The data has 6745 rows and 6 columns

### Dataset Information

In [None]:
# Dataset Info
df.info()

From the above information, It includes both categorical column and numeric features

#### Duplicate Values

In [None]:
# Dataset Duplicate Value Count
df.duplicated().sum()

There are no duplicate values in the dataset

#### Missing Values/Null Values

In [None]:
# Missing Values/Null Values Count
df.isnull().sum()

- From the above output, Driver id and Drop timestamp have missing values needs cleaning.
- it may be due to cancellations or no car availability.
- These are valid NAN values based on business logic and will be handled accordingly during analysis.

In [None]:
df['Status'].value_counts()

From the above count, Trips completed and No Cars Available categories are having more records than 'Cancelled' category

In [None]:
# Visualizing the missing values

# Count of missing values
missing_values = df.isnull().sum()
missing_values = missing_values[missing_values > 0]  # only show columns with nulls

# Plot
plt.figure(figsize=(8, 6))
missing_values.plot(kind='bar', color='blue')
plt.title('Missing Values Count per Column')
plt.ylabel('Number of Missing Values')
plt.xticks(rotation=45)
plt.grid(axis='y', linestyle='--', alpha=0.7)
plt.tight_layout()
plt.show()

There are more missing values in Drop timestamp than Driver id column

### What did you know about your dataset?
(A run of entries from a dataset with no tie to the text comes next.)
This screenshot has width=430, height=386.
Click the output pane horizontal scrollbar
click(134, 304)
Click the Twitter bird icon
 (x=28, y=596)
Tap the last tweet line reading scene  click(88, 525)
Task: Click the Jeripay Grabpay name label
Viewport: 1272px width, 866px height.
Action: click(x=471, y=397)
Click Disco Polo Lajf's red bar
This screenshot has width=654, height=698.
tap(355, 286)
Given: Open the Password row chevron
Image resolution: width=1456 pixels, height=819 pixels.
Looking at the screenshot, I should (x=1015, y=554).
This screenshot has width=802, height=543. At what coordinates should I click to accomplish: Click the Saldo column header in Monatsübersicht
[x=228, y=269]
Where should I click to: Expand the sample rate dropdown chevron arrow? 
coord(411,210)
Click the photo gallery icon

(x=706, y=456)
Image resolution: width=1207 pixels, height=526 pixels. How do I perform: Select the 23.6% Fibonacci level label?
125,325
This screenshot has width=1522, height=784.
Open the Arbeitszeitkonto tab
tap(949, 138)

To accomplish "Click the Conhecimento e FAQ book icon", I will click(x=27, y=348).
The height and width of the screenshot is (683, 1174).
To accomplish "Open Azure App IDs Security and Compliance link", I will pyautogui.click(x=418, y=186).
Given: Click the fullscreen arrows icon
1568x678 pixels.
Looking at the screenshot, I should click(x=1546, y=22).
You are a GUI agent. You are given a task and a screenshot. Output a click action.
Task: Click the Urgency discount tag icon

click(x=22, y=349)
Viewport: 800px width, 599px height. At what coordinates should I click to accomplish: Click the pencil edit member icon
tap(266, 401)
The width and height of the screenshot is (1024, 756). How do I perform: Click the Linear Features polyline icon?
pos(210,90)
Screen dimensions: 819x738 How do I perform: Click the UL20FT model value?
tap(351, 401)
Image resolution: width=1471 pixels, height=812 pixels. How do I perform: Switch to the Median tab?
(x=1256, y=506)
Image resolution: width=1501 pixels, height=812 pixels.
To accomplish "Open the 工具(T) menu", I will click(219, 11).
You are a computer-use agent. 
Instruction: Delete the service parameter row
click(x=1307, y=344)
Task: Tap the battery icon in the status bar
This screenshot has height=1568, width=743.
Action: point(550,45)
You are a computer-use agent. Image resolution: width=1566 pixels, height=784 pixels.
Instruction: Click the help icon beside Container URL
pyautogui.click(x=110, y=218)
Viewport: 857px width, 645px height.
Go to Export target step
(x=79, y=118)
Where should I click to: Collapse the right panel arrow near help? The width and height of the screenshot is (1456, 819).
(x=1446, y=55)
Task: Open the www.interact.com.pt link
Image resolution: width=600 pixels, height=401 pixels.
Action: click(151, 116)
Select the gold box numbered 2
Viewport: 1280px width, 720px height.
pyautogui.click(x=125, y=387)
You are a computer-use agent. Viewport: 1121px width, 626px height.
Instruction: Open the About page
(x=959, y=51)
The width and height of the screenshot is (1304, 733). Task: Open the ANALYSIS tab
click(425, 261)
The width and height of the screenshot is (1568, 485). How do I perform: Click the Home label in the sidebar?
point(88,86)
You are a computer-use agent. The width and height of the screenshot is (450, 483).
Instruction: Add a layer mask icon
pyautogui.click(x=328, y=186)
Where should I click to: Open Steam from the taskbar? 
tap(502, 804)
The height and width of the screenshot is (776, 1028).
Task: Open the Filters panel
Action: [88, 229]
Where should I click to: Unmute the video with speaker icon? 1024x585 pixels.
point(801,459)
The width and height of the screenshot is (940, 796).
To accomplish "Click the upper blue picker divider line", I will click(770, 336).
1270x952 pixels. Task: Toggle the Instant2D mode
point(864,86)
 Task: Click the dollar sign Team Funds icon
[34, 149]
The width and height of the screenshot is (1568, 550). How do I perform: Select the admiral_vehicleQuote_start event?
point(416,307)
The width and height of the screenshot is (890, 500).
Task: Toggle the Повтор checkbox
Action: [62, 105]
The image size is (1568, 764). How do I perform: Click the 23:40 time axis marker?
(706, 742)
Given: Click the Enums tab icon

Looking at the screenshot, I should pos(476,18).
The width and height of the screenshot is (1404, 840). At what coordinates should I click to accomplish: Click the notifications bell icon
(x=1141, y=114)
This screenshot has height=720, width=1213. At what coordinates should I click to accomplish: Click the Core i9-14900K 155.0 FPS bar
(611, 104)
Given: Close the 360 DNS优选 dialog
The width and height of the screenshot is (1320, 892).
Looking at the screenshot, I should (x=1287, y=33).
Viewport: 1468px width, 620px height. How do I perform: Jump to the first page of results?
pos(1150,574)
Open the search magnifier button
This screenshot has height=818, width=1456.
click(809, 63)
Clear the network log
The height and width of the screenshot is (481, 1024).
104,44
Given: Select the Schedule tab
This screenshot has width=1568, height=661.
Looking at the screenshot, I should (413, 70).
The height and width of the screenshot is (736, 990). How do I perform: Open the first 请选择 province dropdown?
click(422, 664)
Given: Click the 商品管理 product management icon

- The dataset has 6745 rows and 6 columns
- Each row represents a unique trip request with details like 'Request id', 'Pickup point', 'Driver id', 'Status',
    'Request timestamp', 'Drop timestamp'.
- The 'Status' column has three categories
    - Trip Completed -- Trips that successfully completed
    - Cancelled -- User or driver cancelled the trip
    - No Cars Available -- Request failed due to supply shortage

- The pickup point indicates whether the trip originated from the Airport or City.
- Time based fields (timestamps) are useful for deriving request hour, day, and trip duration.
- Drop timestamps are missing for "cancelled" and "No cars available" trips - this is expected and valid.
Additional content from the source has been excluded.